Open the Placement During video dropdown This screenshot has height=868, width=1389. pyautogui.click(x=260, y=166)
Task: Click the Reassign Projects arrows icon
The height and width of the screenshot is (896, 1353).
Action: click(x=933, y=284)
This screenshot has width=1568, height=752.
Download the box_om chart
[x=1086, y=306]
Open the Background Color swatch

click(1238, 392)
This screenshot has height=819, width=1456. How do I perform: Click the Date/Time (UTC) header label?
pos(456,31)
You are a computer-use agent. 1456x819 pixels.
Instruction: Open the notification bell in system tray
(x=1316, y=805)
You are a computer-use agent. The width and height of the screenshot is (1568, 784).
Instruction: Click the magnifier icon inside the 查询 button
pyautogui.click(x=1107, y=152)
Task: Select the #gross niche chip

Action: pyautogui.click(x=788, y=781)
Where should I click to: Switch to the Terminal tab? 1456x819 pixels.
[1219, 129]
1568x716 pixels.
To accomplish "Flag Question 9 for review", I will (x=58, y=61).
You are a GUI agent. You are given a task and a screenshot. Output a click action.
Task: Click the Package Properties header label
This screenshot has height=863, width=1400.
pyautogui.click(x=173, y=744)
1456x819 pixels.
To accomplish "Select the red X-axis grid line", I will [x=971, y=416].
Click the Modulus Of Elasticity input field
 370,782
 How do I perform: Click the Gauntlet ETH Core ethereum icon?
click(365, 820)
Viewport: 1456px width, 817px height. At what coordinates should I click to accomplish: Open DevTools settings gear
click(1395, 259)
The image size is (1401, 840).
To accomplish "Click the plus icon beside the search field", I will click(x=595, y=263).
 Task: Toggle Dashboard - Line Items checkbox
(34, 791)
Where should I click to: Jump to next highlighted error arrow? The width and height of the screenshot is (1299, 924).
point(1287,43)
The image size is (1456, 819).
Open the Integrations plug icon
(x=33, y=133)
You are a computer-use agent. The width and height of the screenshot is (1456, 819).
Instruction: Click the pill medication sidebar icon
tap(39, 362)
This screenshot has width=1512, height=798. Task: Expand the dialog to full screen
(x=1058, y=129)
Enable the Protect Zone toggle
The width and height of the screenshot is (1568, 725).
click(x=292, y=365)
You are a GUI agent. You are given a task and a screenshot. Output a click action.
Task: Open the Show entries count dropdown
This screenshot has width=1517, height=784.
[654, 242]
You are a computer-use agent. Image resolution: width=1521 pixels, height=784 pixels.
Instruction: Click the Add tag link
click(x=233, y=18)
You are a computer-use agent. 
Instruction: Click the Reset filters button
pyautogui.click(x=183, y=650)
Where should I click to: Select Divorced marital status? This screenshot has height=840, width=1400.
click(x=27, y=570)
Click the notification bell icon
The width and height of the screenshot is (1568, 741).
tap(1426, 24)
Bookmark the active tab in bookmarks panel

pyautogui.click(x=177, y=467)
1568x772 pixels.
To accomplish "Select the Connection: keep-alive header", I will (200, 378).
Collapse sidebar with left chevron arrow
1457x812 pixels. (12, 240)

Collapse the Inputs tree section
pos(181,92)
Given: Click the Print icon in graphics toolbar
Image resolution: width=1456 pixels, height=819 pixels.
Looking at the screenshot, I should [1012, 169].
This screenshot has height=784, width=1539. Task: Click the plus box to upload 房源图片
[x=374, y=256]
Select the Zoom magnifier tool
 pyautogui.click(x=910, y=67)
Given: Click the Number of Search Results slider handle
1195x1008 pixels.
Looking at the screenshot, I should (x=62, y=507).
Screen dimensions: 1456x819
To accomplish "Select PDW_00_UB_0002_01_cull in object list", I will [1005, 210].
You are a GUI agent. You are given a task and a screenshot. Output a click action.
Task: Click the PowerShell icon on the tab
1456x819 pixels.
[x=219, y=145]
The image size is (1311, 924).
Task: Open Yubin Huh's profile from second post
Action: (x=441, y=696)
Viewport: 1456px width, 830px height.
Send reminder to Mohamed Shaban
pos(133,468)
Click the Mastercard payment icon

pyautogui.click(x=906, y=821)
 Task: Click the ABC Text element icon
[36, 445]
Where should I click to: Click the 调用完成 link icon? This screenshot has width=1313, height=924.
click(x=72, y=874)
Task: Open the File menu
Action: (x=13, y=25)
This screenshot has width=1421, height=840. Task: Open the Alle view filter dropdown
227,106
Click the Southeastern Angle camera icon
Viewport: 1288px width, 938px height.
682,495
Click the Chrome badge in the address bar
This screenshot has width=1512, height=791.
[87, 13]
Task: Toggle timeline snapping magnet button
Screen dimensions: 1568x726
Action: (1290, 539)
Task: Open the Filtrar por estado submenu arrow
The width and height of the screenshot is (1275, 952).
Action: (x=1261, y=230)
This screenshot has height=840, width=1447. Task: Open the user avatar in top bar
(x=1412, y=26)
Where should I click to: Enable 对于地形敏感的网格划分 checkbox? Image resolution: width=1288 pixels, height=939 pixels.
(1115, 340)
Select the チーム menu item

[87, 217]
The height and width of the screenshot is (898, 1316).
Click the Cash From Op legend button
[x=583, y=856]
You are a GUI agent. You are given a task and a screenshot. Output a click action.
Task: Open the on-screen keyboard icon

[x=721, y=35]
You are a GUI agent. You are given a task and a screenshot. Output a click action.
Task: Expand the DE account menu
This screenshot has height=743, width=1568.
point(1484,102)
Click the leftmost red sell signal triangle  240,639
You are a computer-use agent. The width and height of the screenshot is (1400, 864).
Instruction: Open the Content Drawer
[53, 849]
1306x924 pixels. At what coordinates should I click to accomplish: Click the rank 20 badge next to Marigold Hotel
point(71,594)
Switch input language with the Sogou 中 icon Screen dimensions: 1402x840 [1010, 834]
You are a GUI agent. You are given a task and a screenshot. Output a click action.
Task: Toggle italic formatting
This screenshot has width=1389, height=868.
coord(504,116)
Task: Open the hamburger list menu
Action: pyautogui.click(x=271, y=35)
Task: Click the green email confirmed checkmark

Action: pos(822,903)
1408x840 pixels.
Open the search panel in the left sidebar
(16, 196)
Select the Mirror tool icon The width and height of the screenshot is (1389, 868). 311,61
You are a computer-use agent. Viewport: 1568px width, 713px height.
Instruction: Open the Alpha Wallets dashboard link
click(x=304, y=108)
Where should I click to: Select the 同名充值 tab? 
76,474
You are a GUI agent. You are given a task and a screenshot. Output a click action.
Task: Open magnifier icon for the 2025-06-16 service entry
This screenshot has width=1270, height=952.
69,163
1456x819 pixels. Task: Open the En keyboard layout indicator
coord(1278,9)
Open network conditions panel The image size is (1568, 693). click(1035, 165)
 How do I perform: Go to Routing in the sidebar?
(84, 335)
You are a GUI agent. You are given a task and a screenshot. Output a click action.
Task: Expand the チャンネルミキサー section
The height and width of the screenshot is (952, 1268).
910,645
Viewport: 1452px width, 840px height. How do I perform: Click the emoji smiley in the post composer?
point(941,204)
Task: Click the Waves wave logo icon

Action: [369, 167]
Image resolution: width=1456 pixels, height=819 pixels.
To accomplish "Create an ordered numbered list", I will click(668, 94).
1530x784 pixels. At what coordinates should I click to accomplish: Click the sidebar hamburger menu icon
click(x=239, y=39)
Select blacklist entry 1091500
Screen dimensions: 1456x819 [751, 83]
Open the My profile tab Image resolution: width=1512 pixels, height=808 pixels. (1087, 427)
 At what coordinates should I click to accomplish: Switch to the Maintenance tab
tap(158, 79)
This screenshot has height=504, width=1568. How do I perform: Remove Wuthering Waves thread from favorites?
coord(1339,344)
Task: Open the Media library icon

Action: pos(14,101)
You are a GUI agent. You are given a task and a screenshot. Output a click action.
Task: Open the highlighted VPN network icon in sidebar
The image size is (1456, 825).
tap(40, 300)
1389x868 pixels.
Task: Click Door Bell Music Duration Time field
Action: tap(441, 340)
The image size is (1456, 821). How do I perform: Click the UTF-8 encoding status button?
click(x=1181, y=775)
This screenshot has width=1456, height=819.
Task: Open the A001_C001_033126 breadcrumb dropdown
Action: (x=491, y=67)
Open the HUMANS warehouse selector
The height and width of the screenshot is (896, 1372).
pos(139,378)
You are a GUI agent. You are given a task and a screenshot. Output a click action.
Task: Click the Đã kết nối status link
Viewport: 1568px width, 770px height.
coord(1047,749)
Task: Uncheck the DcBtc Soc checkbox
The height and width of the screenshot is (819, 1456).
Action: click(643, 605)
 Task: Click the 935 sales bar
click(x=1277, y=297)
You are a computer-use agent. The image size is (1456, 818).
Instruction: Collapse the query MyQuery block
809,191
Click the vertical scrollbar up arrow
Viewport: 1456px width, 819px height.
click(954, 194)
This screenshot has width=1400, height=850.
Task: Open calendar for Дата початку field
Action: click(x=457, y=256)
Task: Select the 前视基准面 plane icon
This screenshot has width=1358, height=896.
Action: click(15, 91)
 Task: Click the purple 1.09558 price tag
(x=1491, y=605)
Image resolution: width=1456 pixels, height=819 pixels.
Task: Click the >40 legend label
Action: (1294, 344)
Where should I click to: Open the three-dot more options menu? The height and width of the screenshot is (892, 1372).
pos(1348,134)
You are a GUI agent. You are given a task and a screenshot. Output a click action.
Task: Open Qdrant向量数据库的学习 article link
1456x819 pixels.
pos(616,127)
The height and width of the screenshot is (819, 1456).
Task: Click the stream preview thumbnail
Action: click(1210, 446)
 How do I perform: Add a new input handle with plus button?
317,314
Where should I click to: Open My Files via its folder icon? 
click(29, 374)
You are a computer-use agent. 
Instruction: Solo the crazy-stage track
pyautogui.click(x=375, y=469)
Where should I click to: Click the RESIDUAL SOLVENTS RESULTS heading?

____

**Work to be completed**
Out of the data above, set down the lines from the one with "Send reminder to Mohamed Shaban" to the one with "Click the Chrome badge in the address bar", both included, exactly as written and with no additions.

**Final answer**
Send reminder to Mohamed Shaban
pos(133,468)
Click the Mastercard payment icon

pyautogui.click(x=906, y=821)
 Task: Click the ABC Text element icon
[36, 445]
Where should I click to: Click the 调用完成 link icon? This screenshot has width=1313, height=924.
click(x=72, y=874)
Task: Open the File menu
Action: (x=13, y=25)
This screenshot has width=1421, height=840. Task: Open the Alle view filter dropdown
227,106
Click the Southeastern Angle camera icon
Viewport: 1288px width, 938px height.
682,495
Click the Chrome badge in the address bar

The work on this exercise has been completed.